_Extracted text_.
"• No Learning from Drug Mistakes. In testimony before the Institute of Medicine, Public Citizen Health Research Group director Sidney M. Wolfe, MD, cited 13 instances of drug approvals which either should not have been approved (including Crestor, Rezulin, and others), or should have been restricted (Accutane and others) or withdrawn (Baycol, Seldane, and others) earlier than they were. "
"• Tobacco Failures. Five companies illegally market and promote laser treatment for smoking cessation. Public Citizen last week petitioned the FDA to crack down on those companies, since the FDA hasn’t approved the device and there’s no evidence the treatment works. Consumers who are convinced to pay up to $399 for laser treatment may be diverted from real programs that work, such as nicotine gum or patches—thus fewer smokers will be helped to quit. And, though it had essentially removed nicotine-containing beverages from the market in 2002, those drinks have reappeared. Just this month, NICLite, which the company breathlessly says is the “World’s only Nicotine Replacement Drink!,” and that it is “classified as a Dietary Supplement by the FDA,” began a marketing campaign. According to Wolfe, either the company is lying about the status of these products or the FDA inexplicably reversed itself and declared that they can legally be sold as dietary supplements. Either way, it represents a failure of the FDA to enforce the law of the land.
FDA failures on the food side:
Obesity. Over the past three decades, rates of obesity have doubled in young children and adults, and tripled in teenagers. In 2003, then-Commissioner Mark B. McClellan declared FDA’s intention to “confront the obesity epidemic ... to help consumers lead healthier lives through better nutrition.” Three years later, according to CSPI, the agency has done essentially nothing. Even with a food that’s a major contributor to obesity—soda—FDA has declined to place health notices on cans and bottles, require added sugars to be listed separately on labels, or to require multi-serving containers to list the number of calories for the whole container.
• Heart Disease. One of the most potent promoters of heart disease is the trans fat in partially hydrogenated oil. Though after a 10-year slog the FDA finally required trans fat to be listed on nutrition labels—spurring some manufacturers to abandon the oil—the FDA has done nothing to get restaurants to disclose or eliminate it. In 2004 CSPI petitioned the agency to ban partially hydrogenated oil and, until such a ban, to require disclosure in restaurants, but the FDA has not acted. The result: thousands of unnecessary premature deaths every year.
• High Blood Pressure. Perhaps the single most harmful substance in the food supply gets zero attention from the FDA—sodium chloride, or salt. CSPI and the American Medical Association want FDA to revoke the “Generally Regarded as Safe” status of salt and to treat it as a food additive, subject to reasonable upper limits in packaged foods. In 2004, the head of the National Heart, Lung, and Blood Institute estimated that cutting the sodium content of the food supply in half would save 150,000 lives per year.
• Fraudulent Labels. Of 11,000 employees, the FDA tasks a grand total of four people at headquarters to police food labels. Thus, supermarket shelves are graced with carrot cake virtually without carrots, fruitless “fruit snacks” made with high fructose corn syrup, “whole wheat” products with a lot of white flour, and so on. CSPI says the most significant FDA labeling initiative in recent years was an industry-written initiative to let manufacturers place misleading “qualified health claims” on food labels. FDA’s own research found that the program confused consumers, but the program, championed by food companies, continues.

_Entries supplied_.
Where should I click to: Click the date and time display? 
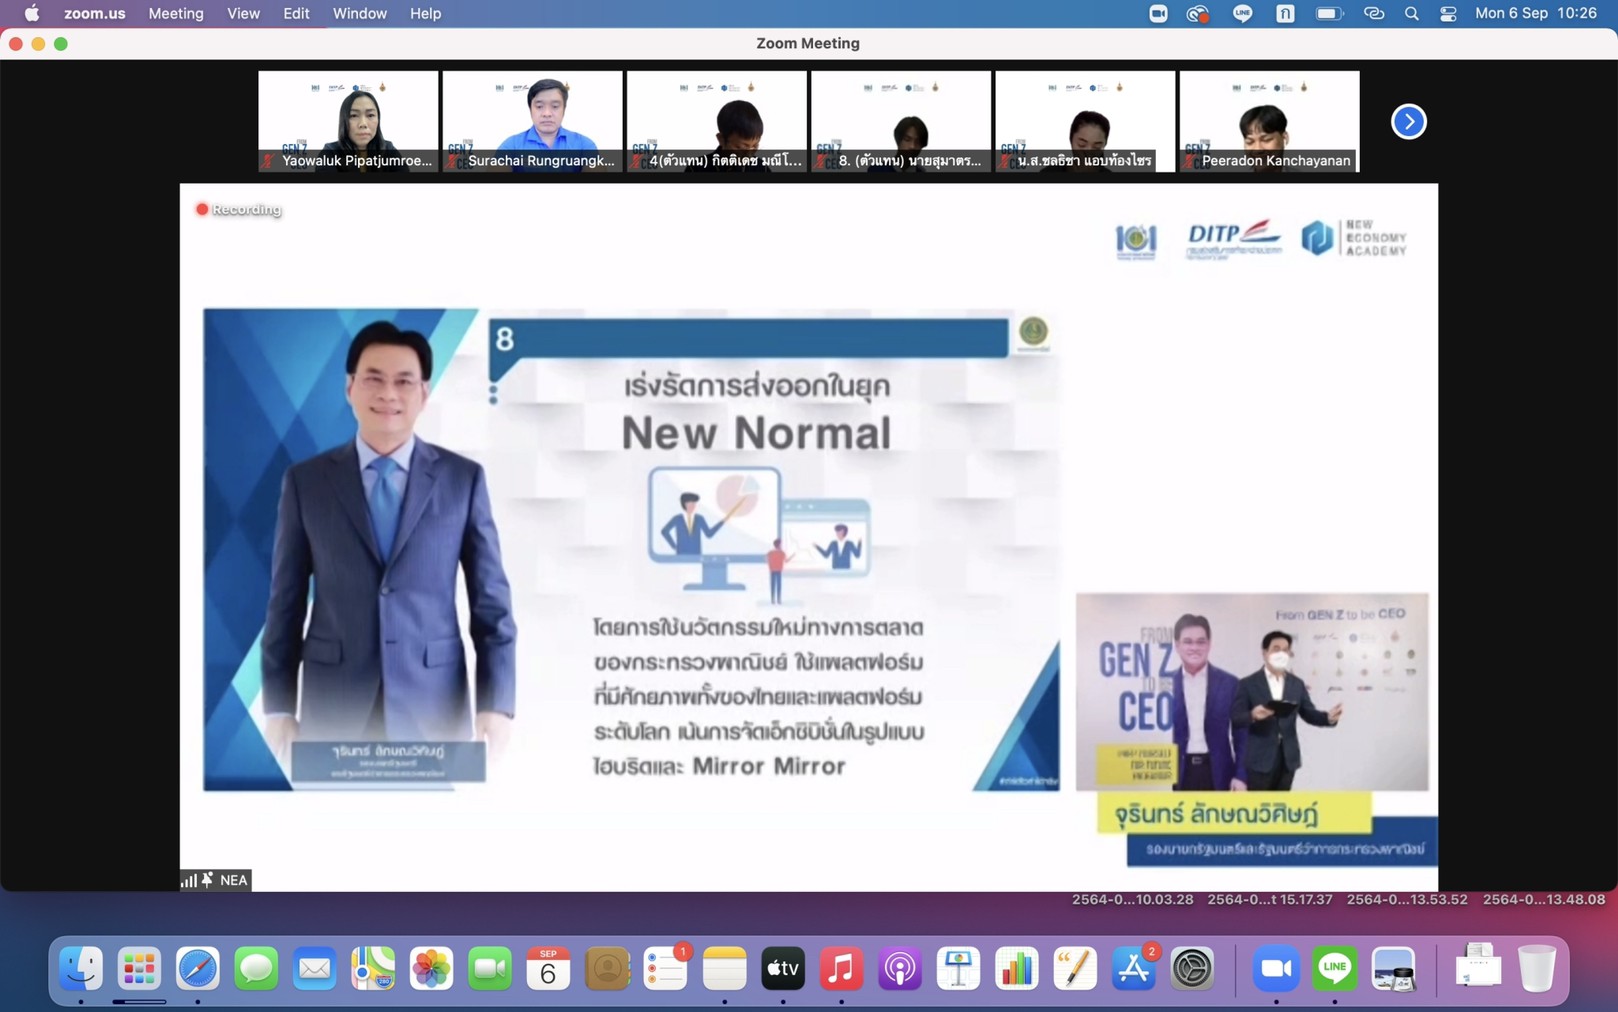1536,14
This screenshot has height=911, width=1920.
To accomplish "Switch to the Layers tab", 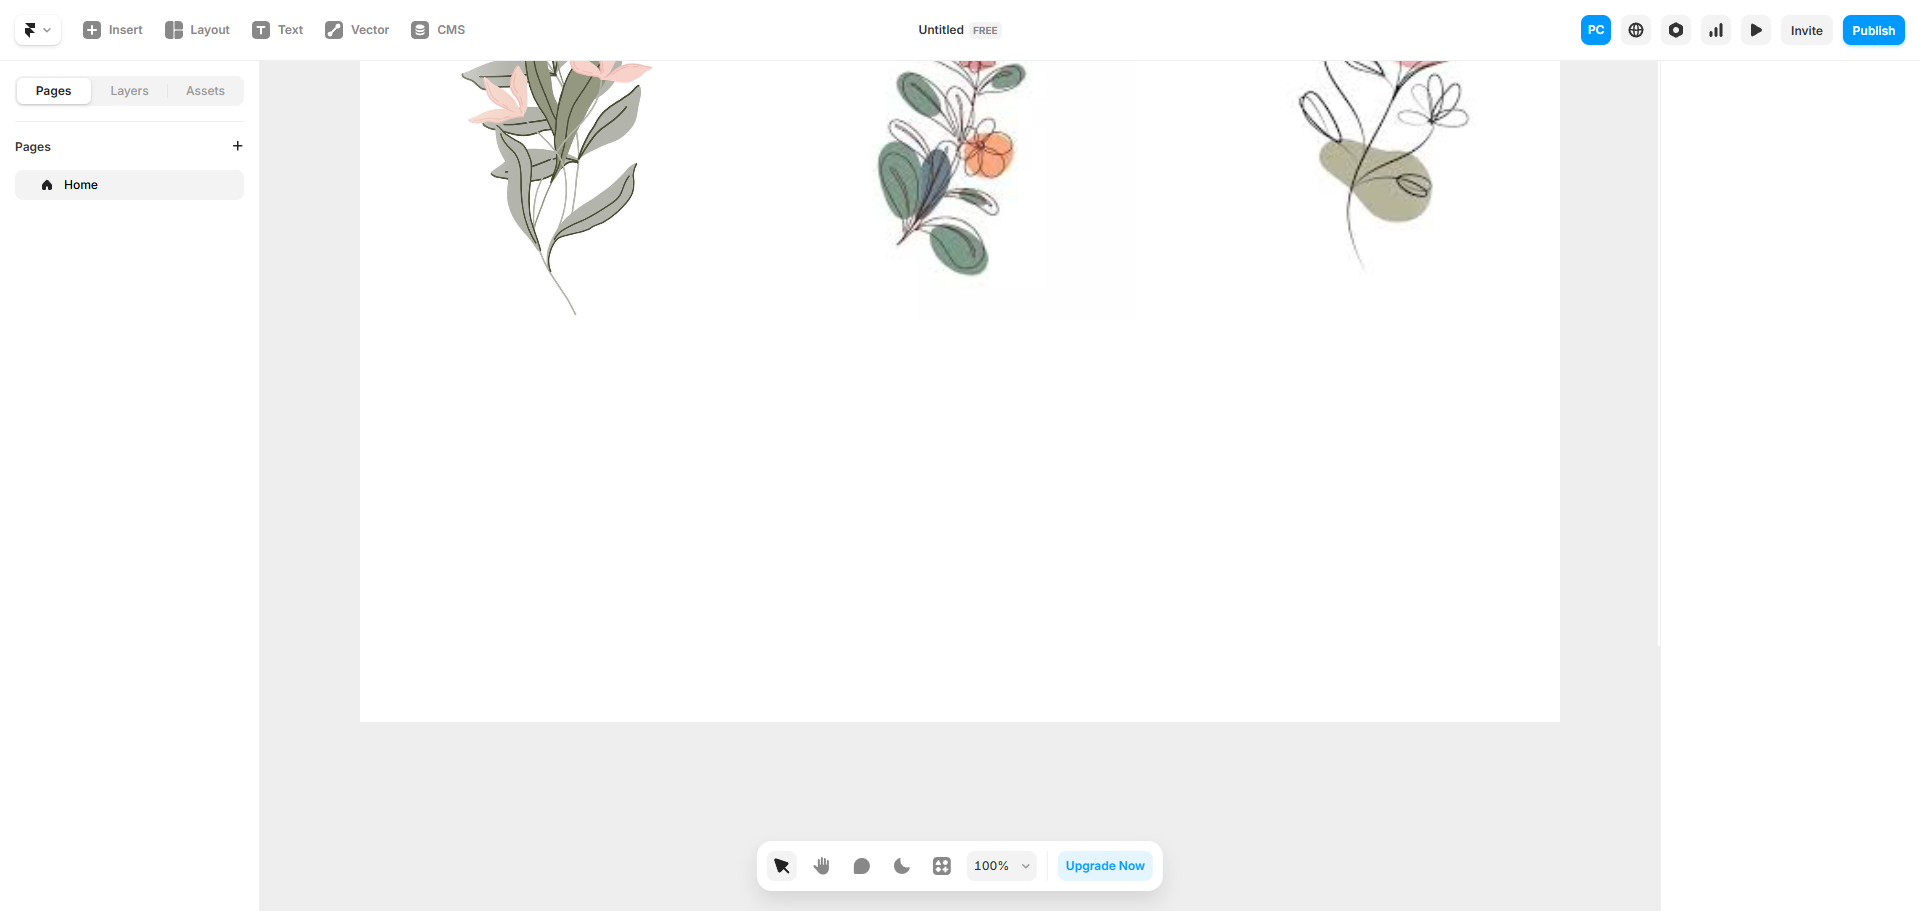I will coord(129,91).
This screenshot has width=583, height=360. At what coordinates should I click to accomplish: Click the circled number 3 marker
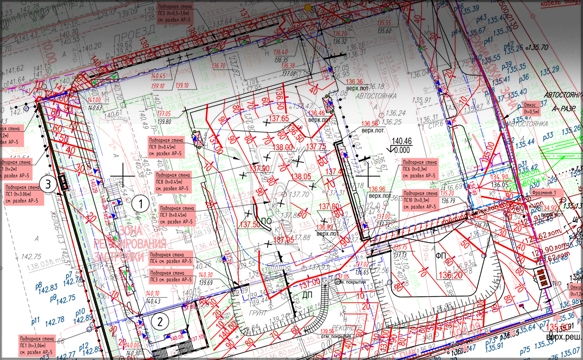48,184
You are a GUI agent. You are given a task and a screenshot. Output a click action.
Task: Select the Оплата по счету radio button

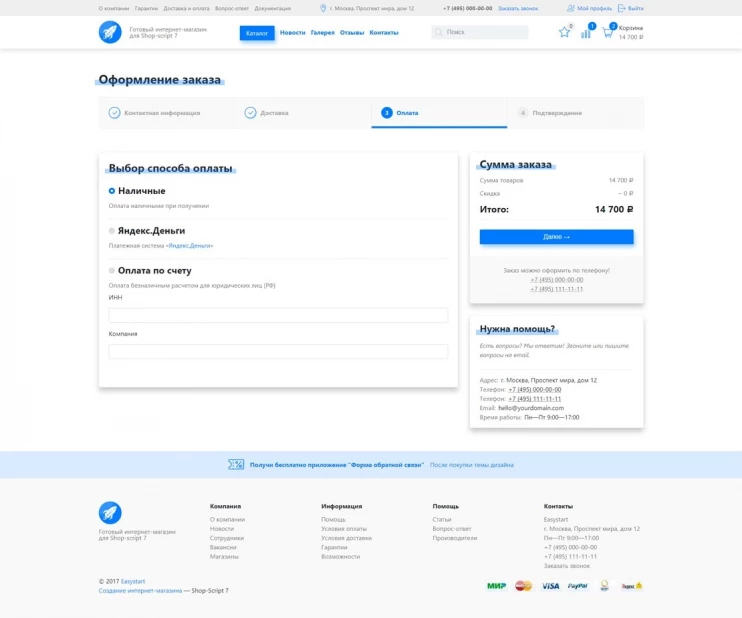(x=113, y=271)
--
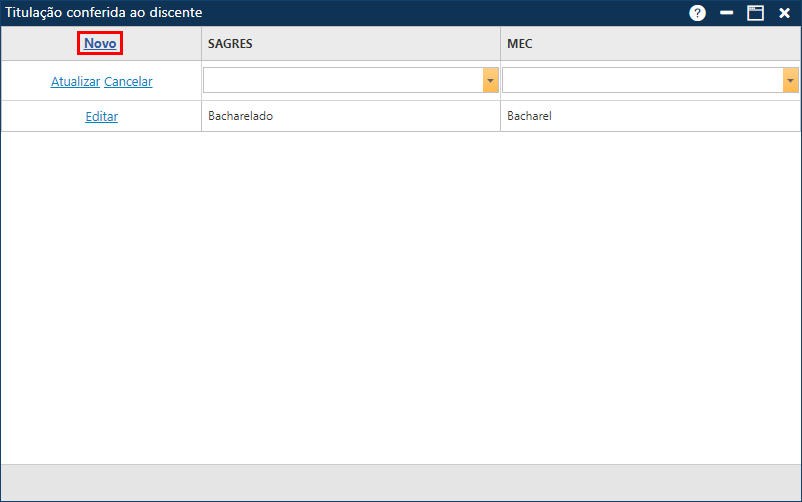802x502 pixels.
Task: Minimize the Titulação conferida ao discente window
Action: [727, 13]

_What to do_.
**1.** Duplicate the passage of the FDA failures text that begins at the words "FDA failures on" and stops after "the whole container.".
**2.** Decide whether each statement agrees with the FDA failures text, answering yes or no and quoting the words that settle it: (a) Obesity rates have tripled in adults over the past three decades. (b) The FDA assigns four people at headquarters to police food labels. (c) The FDA has required restaurants to disclose trans fat.
Rely on the FDA failures text alone.

_Results of the tasks_.
**1.**
FDA failures on the food side:
Obesity. Over the past three decades, rates of obesity have doubled in young children and adults, and tripled in teenagers. In 2003, then-Commissioner Mark B. McClellan declared FDA’s intention to “confront the obesity epidemic ... to help consumers lead healthier lives through better nutrition.” Three years later, according to CSPI, the agency has done essentially nothing. Even with a food that’s a major contributor to obesity—soda—FDA has declined to place health notices on cans and bottles, require added sugars to be listed separately on labels, or to require multi-serving containers to list the number of calories for the whole container.

**2.**
(a) No: "rates of obesity have doubled in young children and adults, and tripled in teenagers"
(b) Yes: "the FDA tasks a grand total of four people at headquarters to police food labels"
(c) No: "the FDA has done nothing to get restaurants to disclose or eliminate it"